Convert the lines of the entries below, starting at the line containing "You are a computer-use agent. The" and ending at the line containing "The width and height of the screenshot is (1568, 448).", both included, into a JSON list of strings with one string per line, omitting blank lines.

__Listing__:
* * * * *

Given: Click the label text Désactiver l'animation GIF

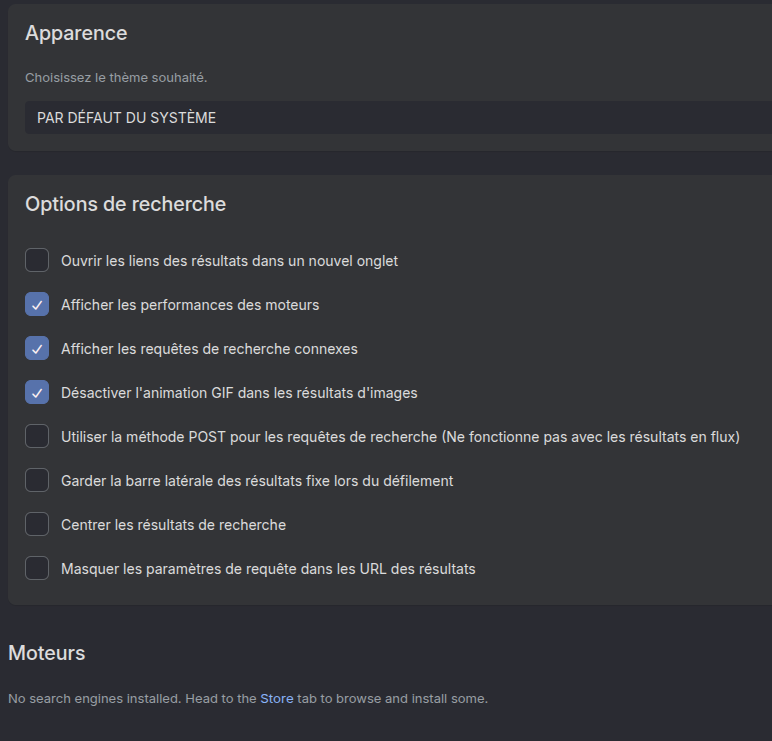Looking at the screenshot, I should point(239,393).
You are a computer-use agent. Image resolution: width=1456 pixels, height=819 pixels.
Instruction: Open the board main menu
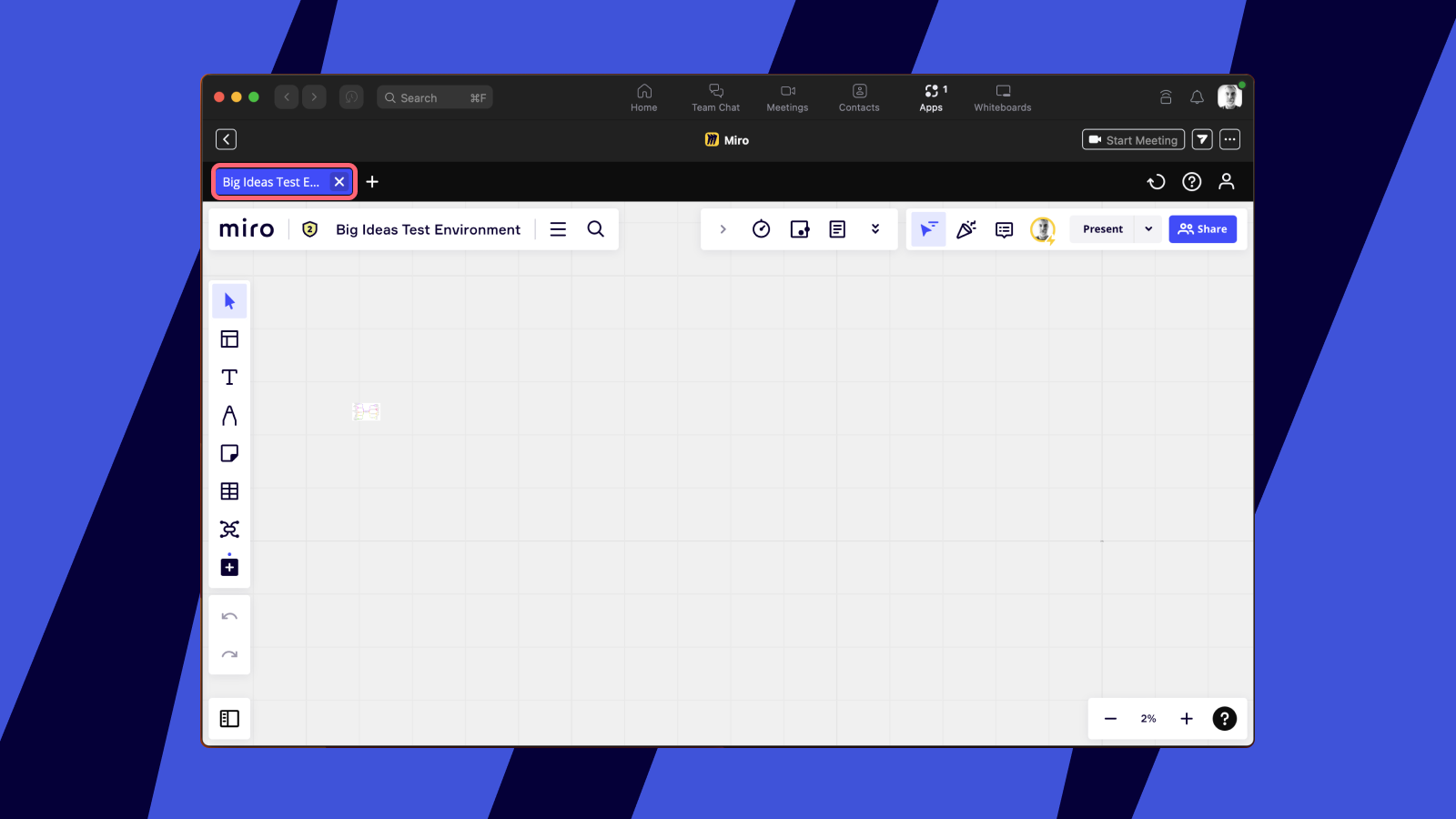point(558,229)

* * * * *

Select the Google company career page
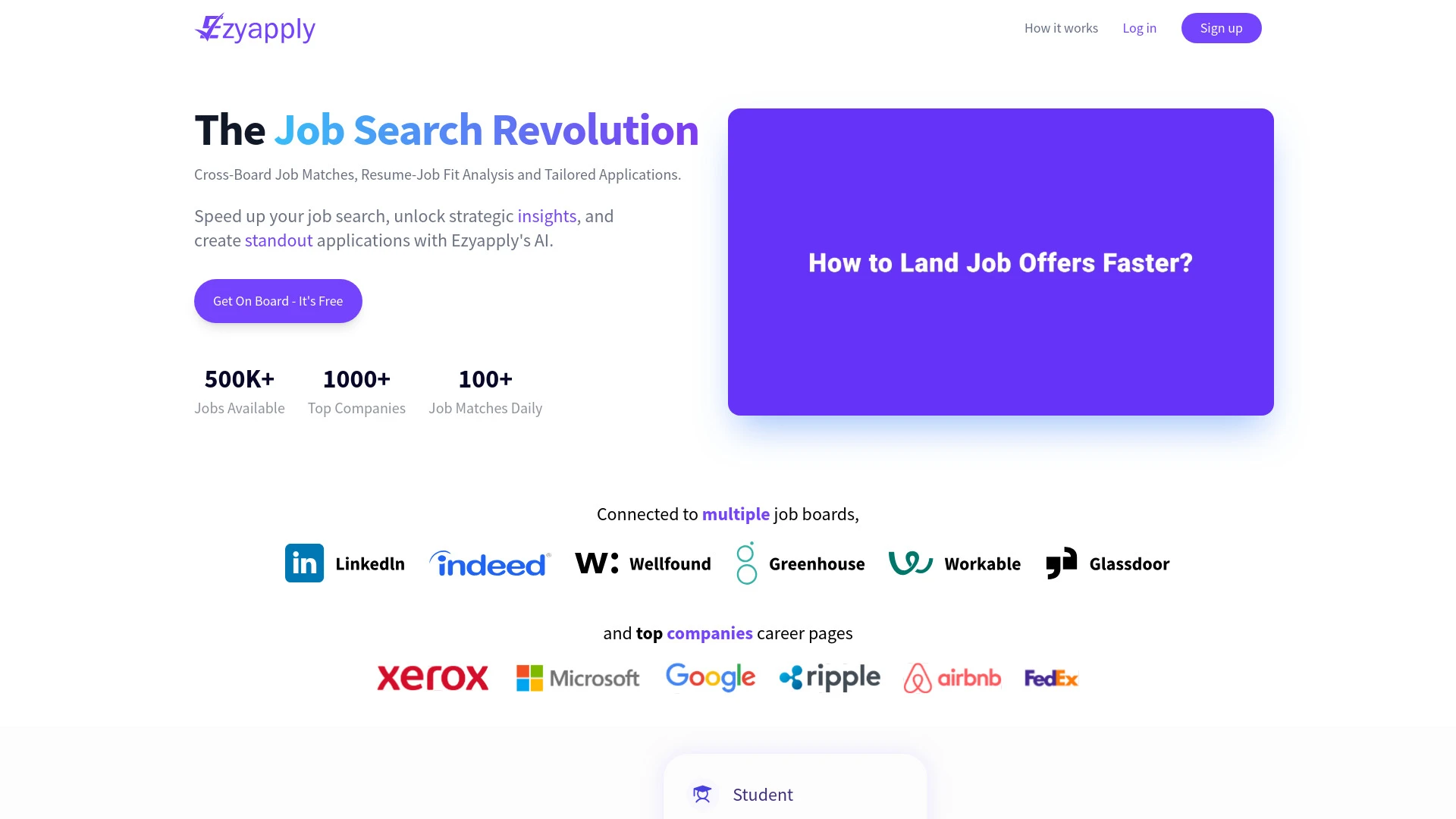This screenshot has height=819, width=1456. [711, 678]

* * * * *

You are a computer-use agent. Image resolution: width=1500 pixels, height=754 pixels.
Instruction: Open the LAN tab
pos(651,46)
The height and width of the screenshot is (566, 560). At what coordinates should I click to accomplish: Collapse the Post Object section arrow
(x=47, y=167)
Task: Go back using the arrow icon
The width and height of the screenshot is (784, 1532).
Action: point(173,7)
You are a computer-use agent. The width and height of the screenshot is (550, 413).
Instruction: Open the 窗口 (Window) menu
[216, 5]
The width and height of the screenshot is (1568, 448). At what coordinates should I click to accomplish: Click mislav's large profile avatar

* * * * *

__Solution__:
[
  "You are a computer-use agent. The width and height of the screenshot is (550, 413).",
  "Instruction: Open the 窗口 (Window) menu",
  "[216, 5]",
  "The width and height of the screenshot is (1568, 448). At what coordinates should I click to accomplish: Click mislav's large profile avatar"
]